Study: CEOs cashed in before Wall Street meltdown

Let's not have these illusions anymore: this crisis was planned and engineered, the way almost all crises are; it's the Hegelian Dialectic: problem/reaction/solution. These criminal banksters created the problem, because they have total control over our currency and our markets, and then they said, give us trillions of dollars and more power or you'll sink into permanent depression and martial law.

End the Fed. End the engineered economic crises that rob us of wealth and prosperity and have left us with no future for our children. Stop the global scheme. Defend America from this international banking oligarchy.

    Raw Story -

    The CEOs of Bear Stearns and Lehman Brothers, the two investment banks that collapsed during last year's financial meltdown, walked away with hundreds of millions of dollars in compensation even as the company's shareholders lost everything, says a new report from Harvard Law School.

    The top five executives at Bear Stearns made a total of $1.4 billion from bonuses and equity sales between 2000 and 2008, while the top five executives at Lehman Brothers made around $1 billion during that same period -- the period during which the companies ran up the bad investments that would see them collapse in 2008, according to "The Wages of Failure" (PDF), a report from Harvard Law School's Program on Corporate Governance.

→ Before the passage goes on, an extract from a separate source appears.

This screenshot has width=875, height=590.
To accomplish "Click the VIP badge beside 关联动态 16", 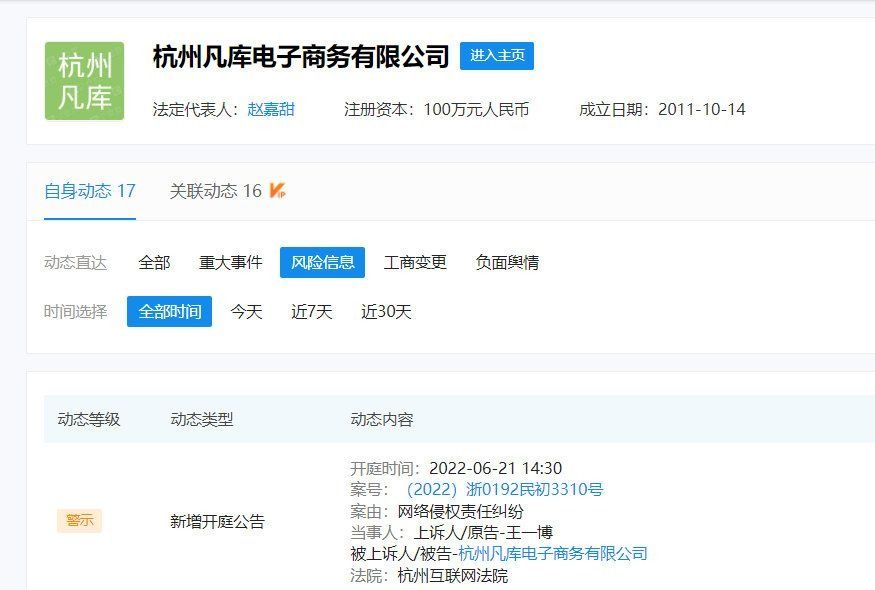I will click(x=277, y=189).
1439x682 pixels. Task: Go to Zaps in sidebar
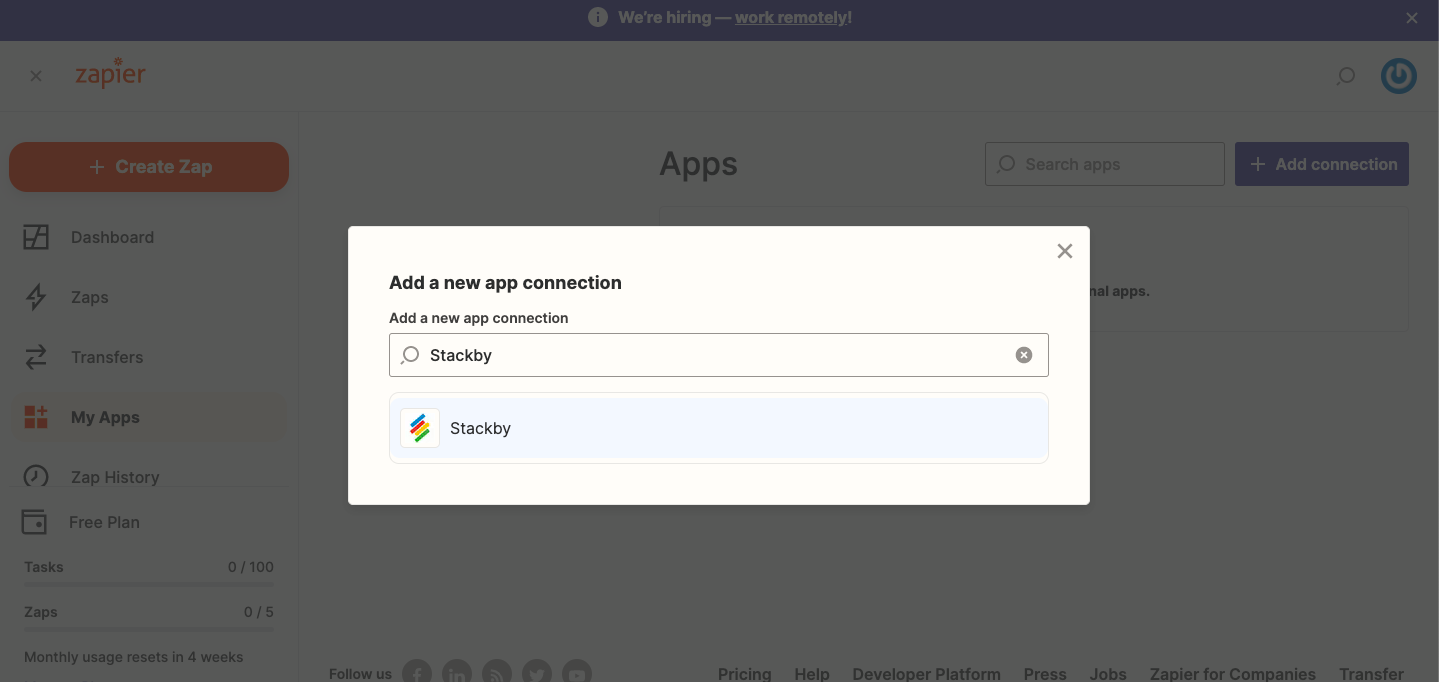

    "The people who invested in these companies should feel betrayed," Nell Minow, a compensation expert at the Corporate Library, told NBC's Lisa Myers. "The whole idea of capitalism is that the people provide the capital and the executives take care of it for us. In this case, the people provided the capital, and the executives took it."

    Bear Stearns CEO James Cayne personally made $388 million in the eight-year period leading up to the bank's collapse, while Lehman Brothers CEO Richard Fuld made $541 million. Boomberg news service notes that "shareholders who held their shares throughout the period analyzed in the report lost most of their initial investment."

    NBC's Myers points out that both Cayne and Fuld are being sued by shareholders.